Le processus d’enquête de la maison de vente aux enchères impliquait de rechercher dans les bases de données sur les pertes d’œuvres d’art les versions manquantes du document ; partager leur copie avec d’autres conservateurs et experts pour examen ; et rechercher des indices physiques de vol, comme un cachet de bibliothèque enlevé avec des produits chimiques.

Mais un mystère demeure concernant l’exemplaire actuellement en vente: bien que le livre se trouve dans une bibliothèque privée suisse depuis près d’un siècle, sa provenance antérieure est inconnue. Dans le monde des livres rares, a déclaré Dillon, un certain flou est courant, mais il s’est dit rassuré par le fait que cet exemplaire semble avoir été caché en toute sécurité au moment de la vague de vols qui auraient été commis. à la fin du 20ème siècle.

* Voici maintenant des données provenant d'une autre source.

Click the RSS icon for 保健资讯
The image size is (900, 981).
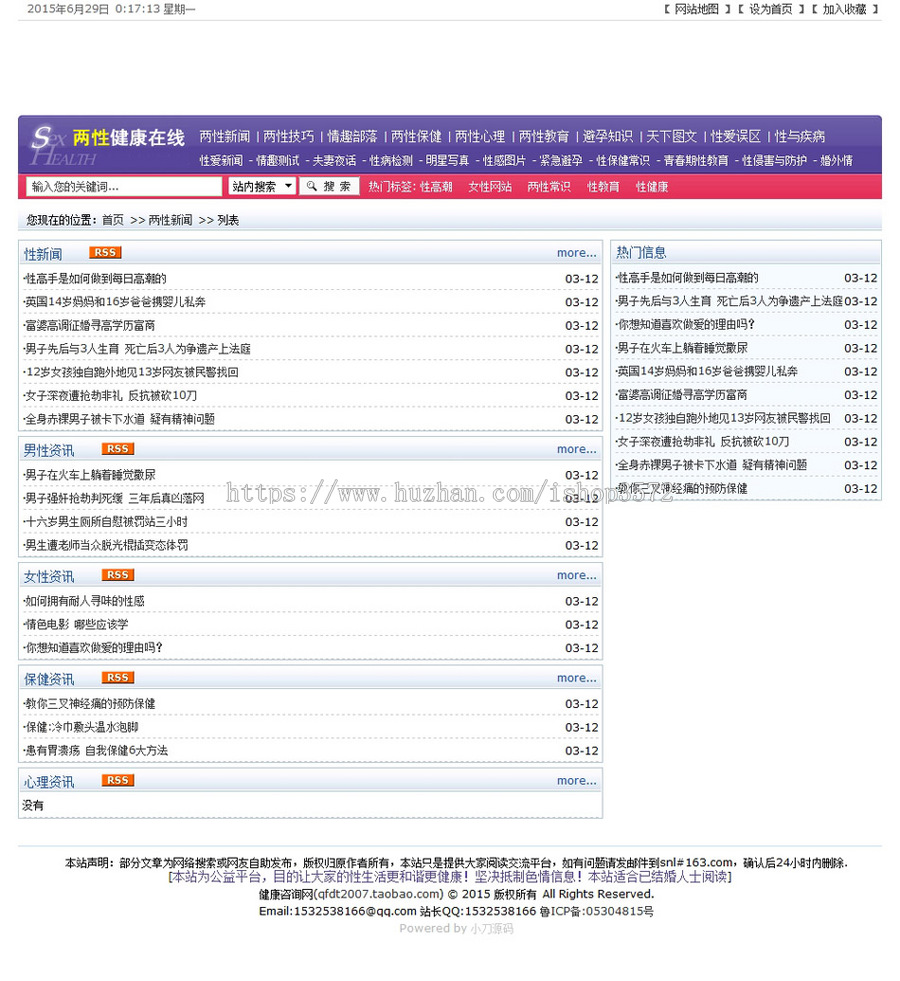[x=117, y=677]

Tout comme l’histoire des vols a modifié l’approche de Christie’s en matière de vente, la transformation, au cours des dernières décennies, de la façon dont les chercheurs et une grande partie du public perçoivent Colomb, qui était autrefois largement considéré comme un explorateur pionnier, a également changé. Les études sur lui se concentrent désormais largement sur son exploitation brutale du peuple Taino, dont il a ramené certains en Europe comme esclaves.

« Le récit triomphaliste a disparu », a déclaré Geoffrey Symcox, professeur émérite d’histoire à l’Université de Californie à Los Angeles, qui a étudié Columbus. « Nous devons voir les choses dans une perspective plus large. »

Reste à savoir si cette image entachée changera ou non l’appétit des collectionneurs pour un tel trophée.

Les propres documents de vente aux enchères de Christie décrivent les actes de Colomb avec un œil critique, décrivant l’explorateur comme enclin à la violence, son évaluation des ressources en épices et en or des îles comme une « exagération » et les colonies espagnoles nées de sa découverte comme en proie à une « brutalité chaotique ». .»

« La compréhension doit être beaucoup plus nuancée qu’en 1992, la dernière fois que nous en avons proposé un à la vente », a déclaré Ford. « Nous comprenons mieux les conséquences des actions qu’il décrit dans cette lettre, et donc je pense que c’est vraiment tout cela pour le bien.